[Saved entries]
-*-
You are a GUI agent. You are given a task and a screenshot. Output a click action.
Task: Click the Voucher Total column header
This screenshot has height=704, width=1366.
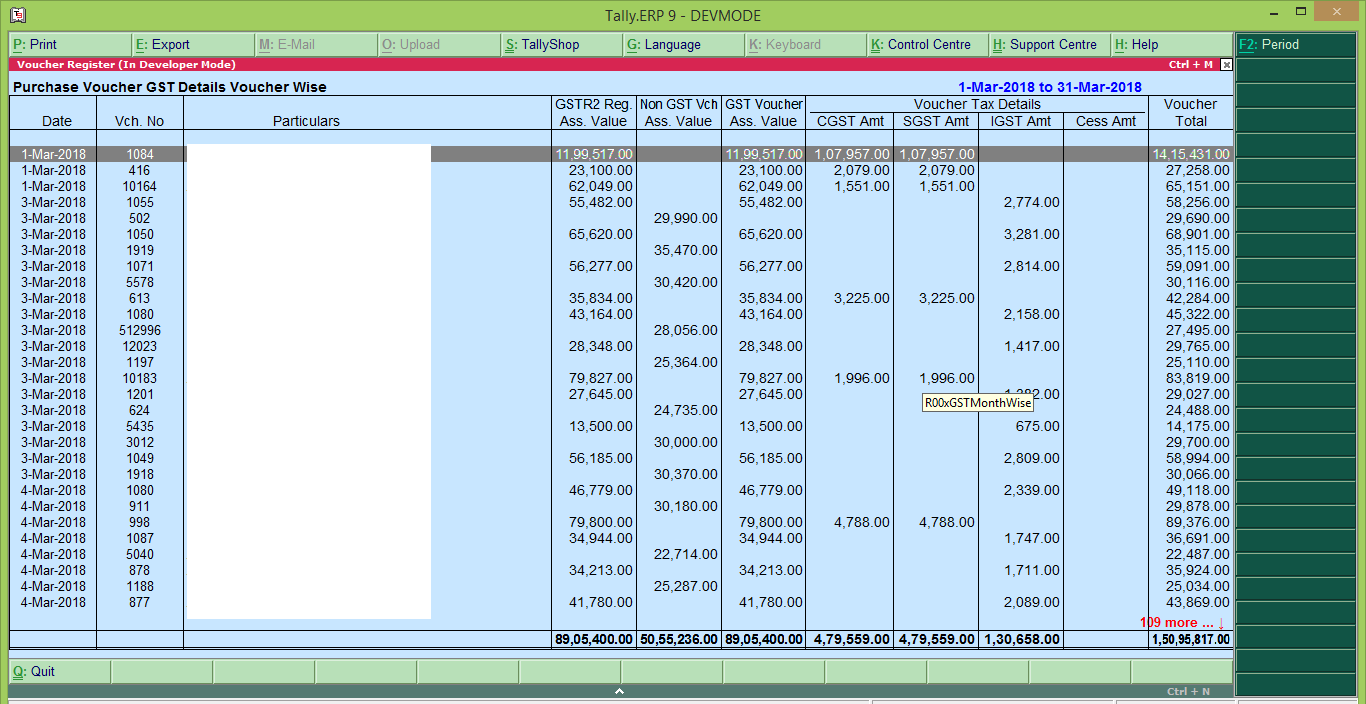(x=1189, y=112)
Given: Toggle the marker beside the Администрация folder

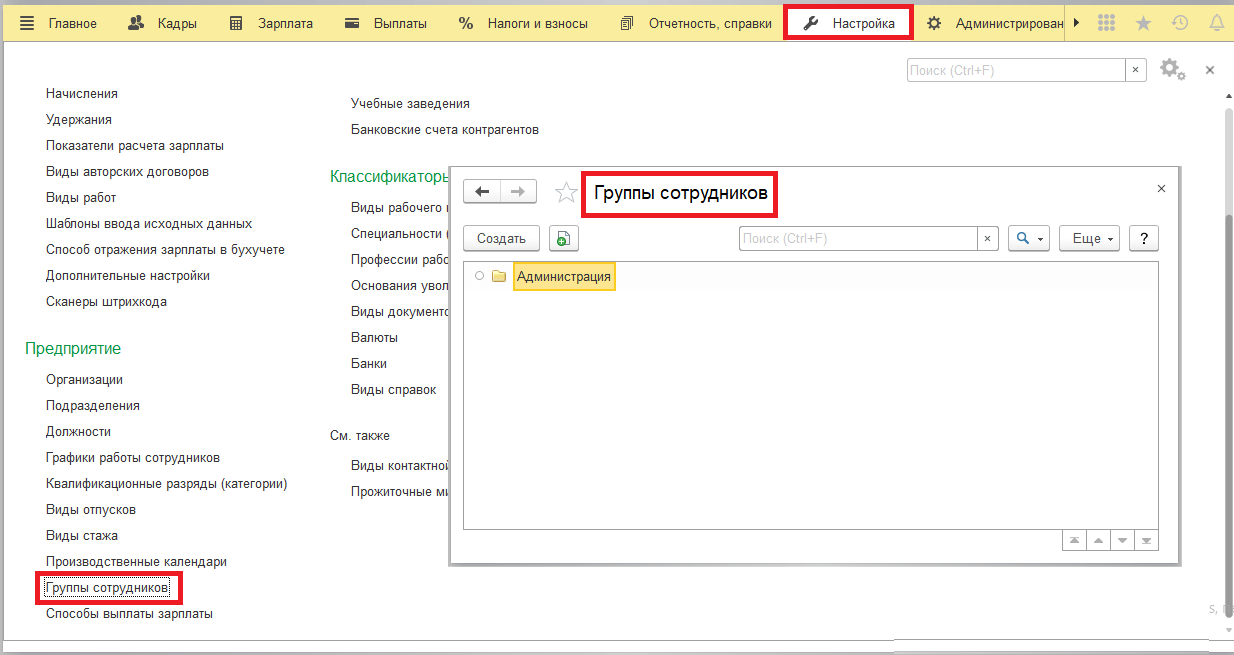Looking at the screenshot, I should click(480, 276).
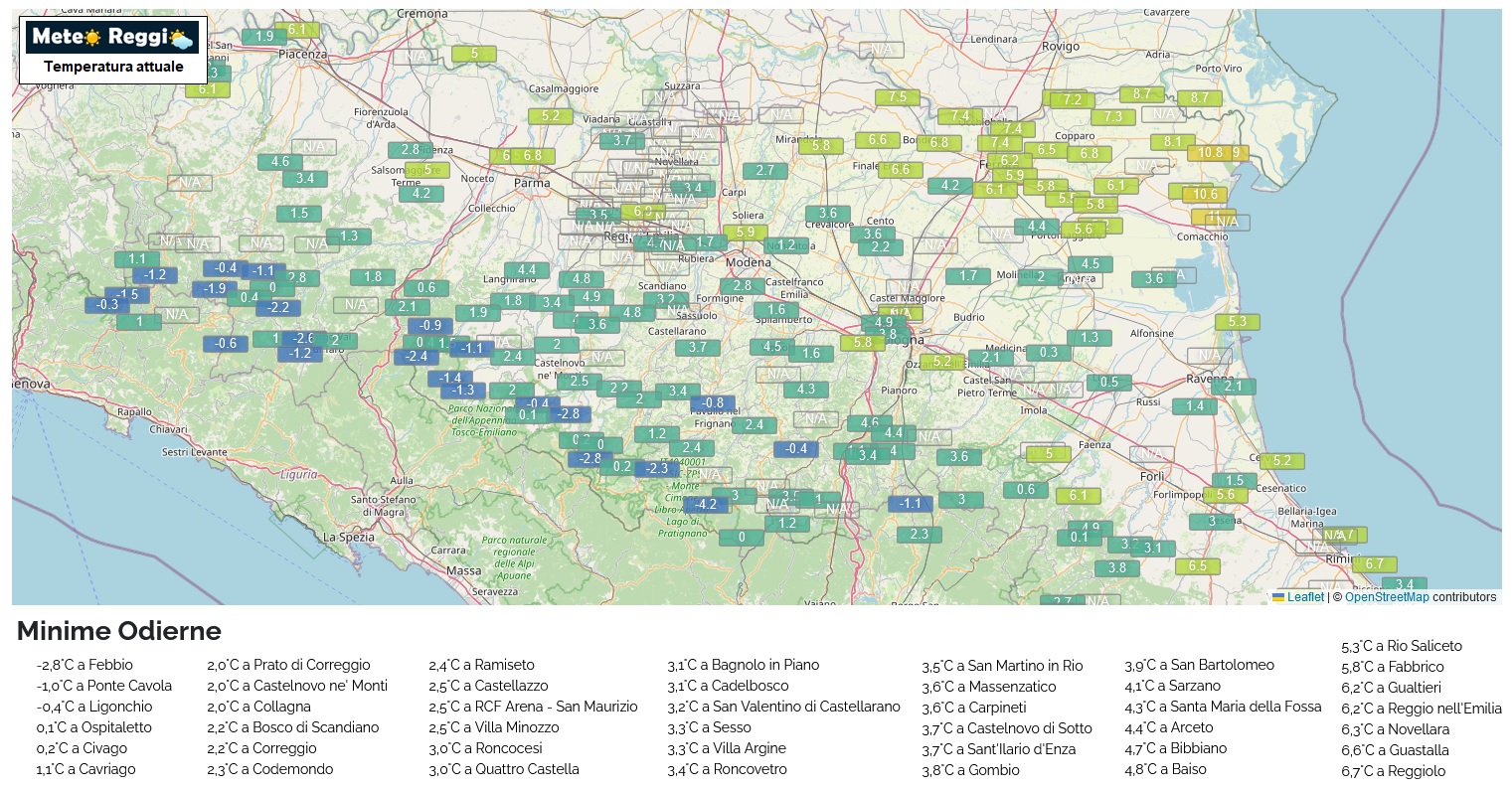Open the OpenStreetMap contributors link
The image size is (1512, 791).
coord(1386,597)
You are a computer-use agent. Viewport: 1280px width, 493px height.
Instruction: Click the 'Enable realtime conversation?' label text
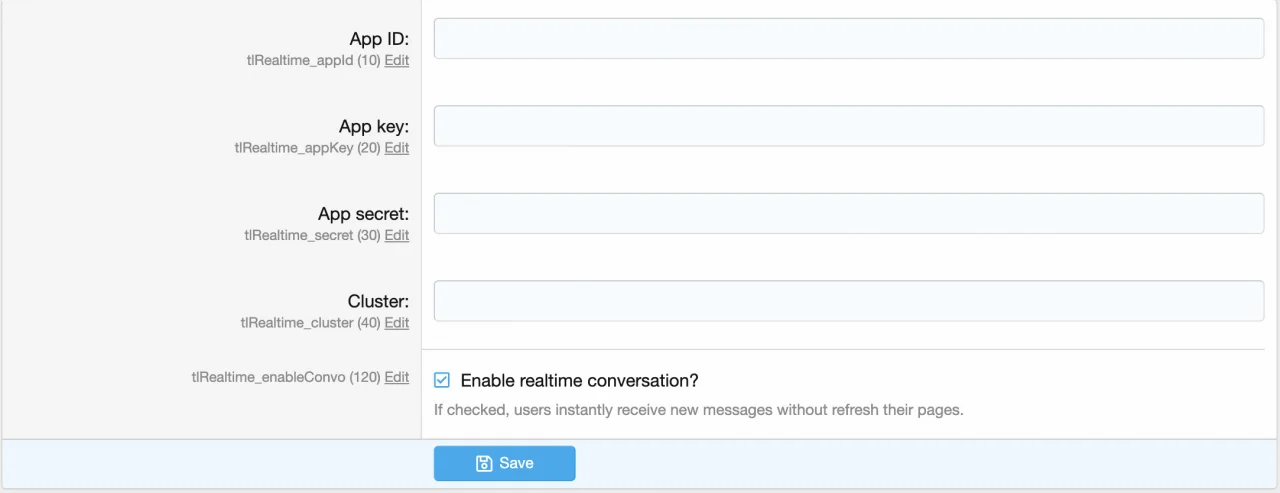tap(579, 380)
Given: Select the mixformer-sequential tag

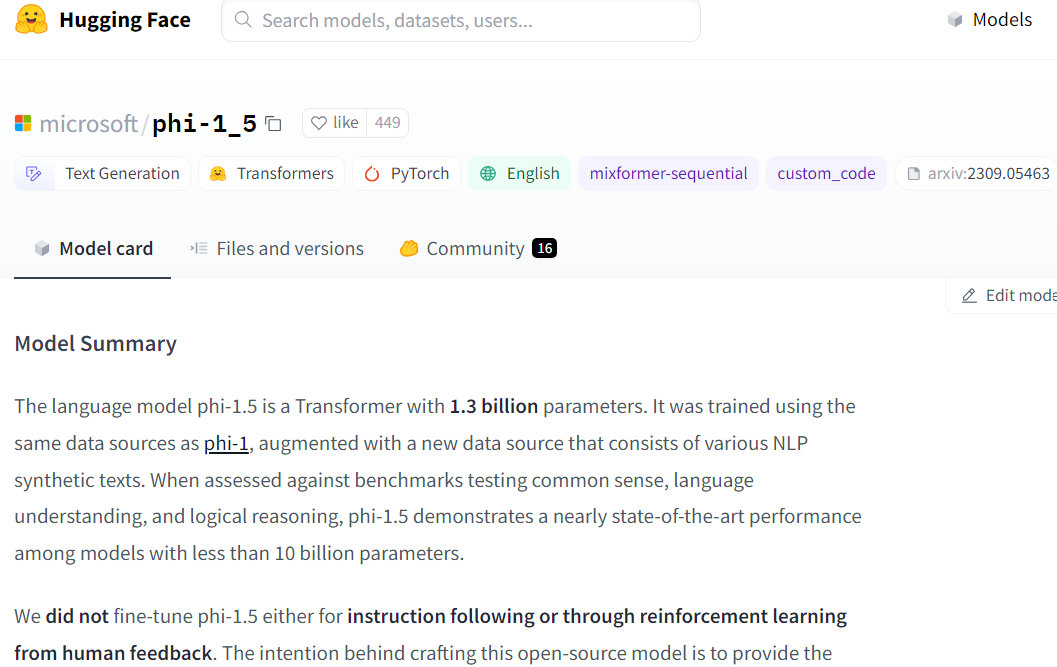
-*-
Output only the lines running from the top of the data above to the line with "You are a computer-use", inclusive, word for word and without pictures.

You are a GUI agent. You are given a task and a screenshot. Output a click action.
Task: Click the Voucher Total column header
This screenshot has height=704, width=1366.
(x=1189, y=112)
Given: Toggle the marker beside the Администрация folder

Looking at the screenshot, I should click(480, 276).
Open the OpenStreetMap contributors link
The image size is (1512, 791).
coord(1386,597)
You are a computer-use agent. Viewport: 1280px width, 493px height.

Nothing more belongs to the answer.